At locations ranging from stately homes and museums to historic churches and industrial revolution factories, they show us the special tools, techniques and tricks of the trade they use to clean and preserve all sorts of historical artefacts. As they work, they share their passion and insights into the objects and their original owners as well as fascinating little known gems of history… and sometimes they even solve their mysteries!
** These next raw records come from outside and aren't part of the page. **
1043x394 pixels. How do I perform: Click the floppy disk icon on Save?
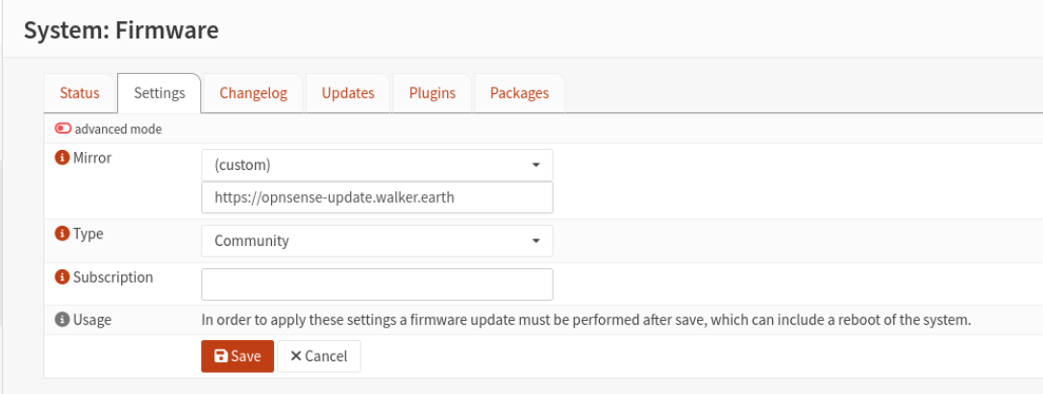[x=221, y=357]
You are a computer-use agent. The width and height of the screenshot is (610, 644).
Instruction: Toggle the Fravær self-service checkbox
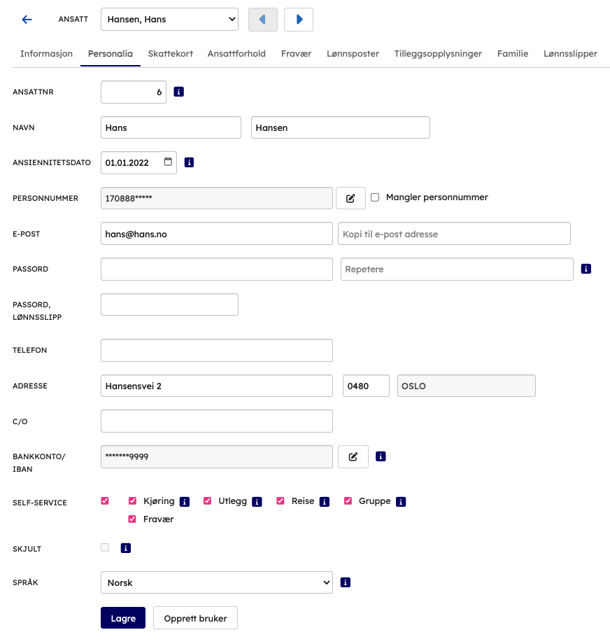pyautogui.click(x=132, y=519)
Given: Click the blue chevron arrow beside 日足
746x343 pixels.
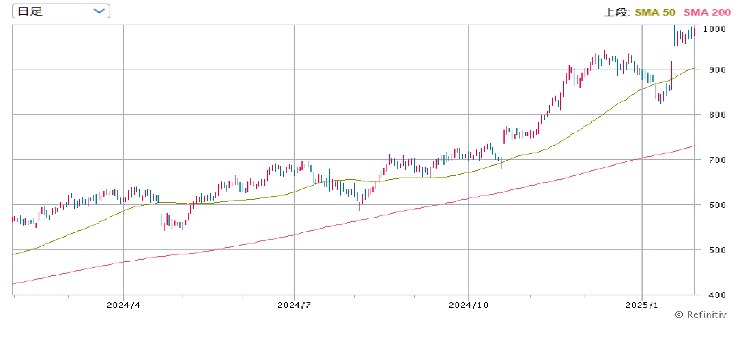Looking at the screenshot, I should coord(99,11).
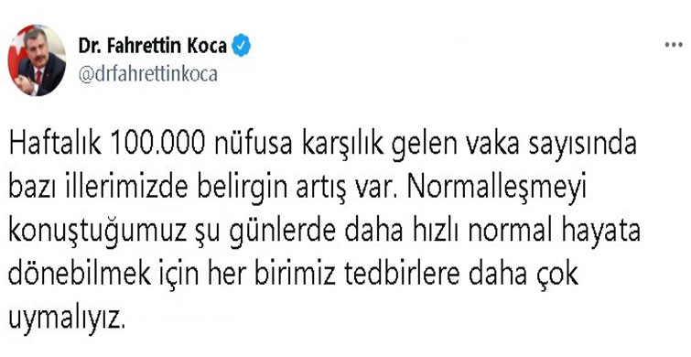691x357 pixels.
Task: Click the word nüfusa in the tweet
Action: (x=254, y=146)

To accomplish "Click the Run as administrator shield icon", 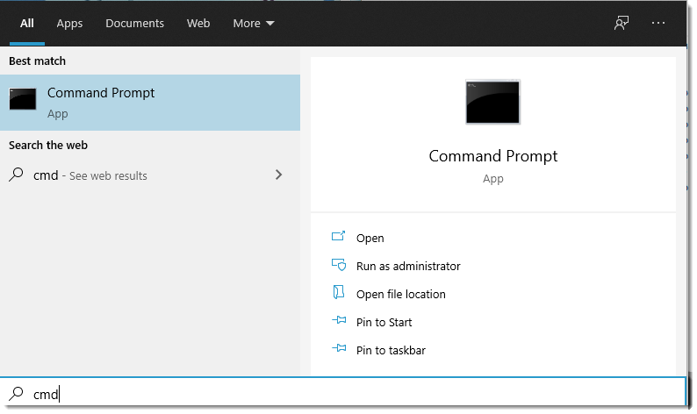I will (x=339, y=266).
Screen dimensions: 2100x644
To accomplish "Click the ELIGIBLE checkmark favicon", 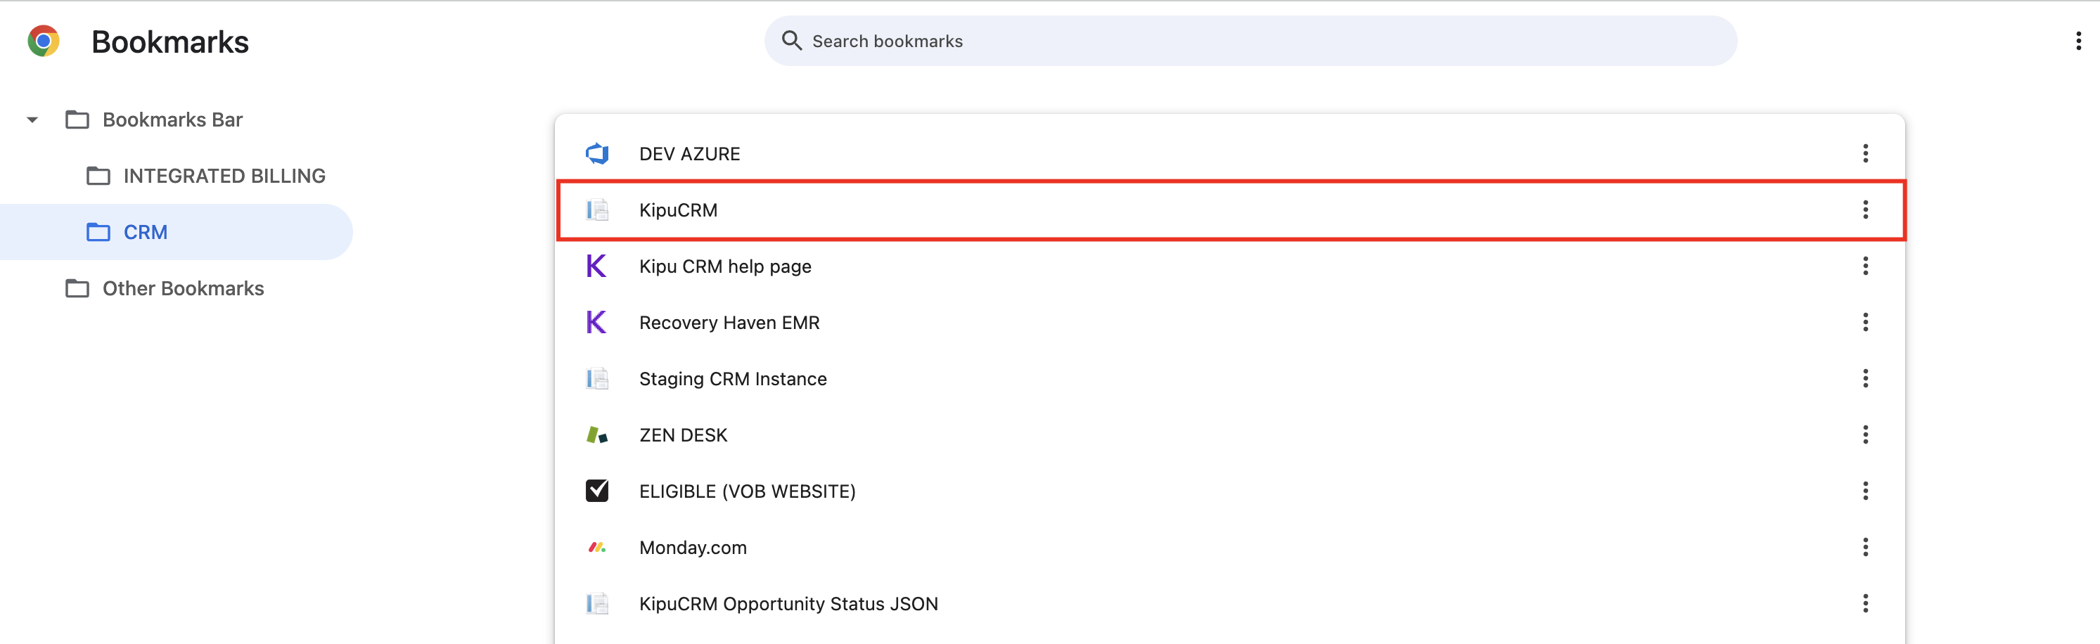I will 597,491.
Each episode follows the cleaners at three different locations and stories include the mystery behind a Constable masterpiece that may be solved by cleaning it; a glorious mantelpiece display restoration at Beatrix Potter’s Hilltop Farmhouse in the Lake District; the extremely delicate cleaning of Queen Victoria’s silk laden 1869 Railway Carriage; finding out how to clean the fragile Portland limestone carvings of a London church… and how to clean a pile of antique sand that is threatening a taxidermy collection.

 

EPISODE 1

In this episode of the cleaners take on the fastest and slowest railway carriages of the Golden Age of Steam, so fragile and precious that they can only be entered four times a year. In the Lake District, a recently discovered photograph inspires the restoration of an 1812 mantelpiece display a display of Beatrix Potter’s lost treasures that requires weeks of meticulous expert cleaning. And in Marylebone, the fragile Portland stone carvings of a church once frequented by Charles Dickens get what may be their first ever deep clean.

 

EPISODE 2

In this episode, the cleaners of a huge John Constable oil painting of Waterloo Bridge try solve its 200 year old mystery as they spend months slowly cleaning away the grime and the varnish. The fight is on against an invasion of pests in the important taxidermy collection of Wallington’s amazing Cabinet of Curiosity. And, at one of the greatest surviving Victorian textile mills, two of the complex, fragile machines are taken apart for a deep clean, revealing how these amazing machines work and can still produce cotton today.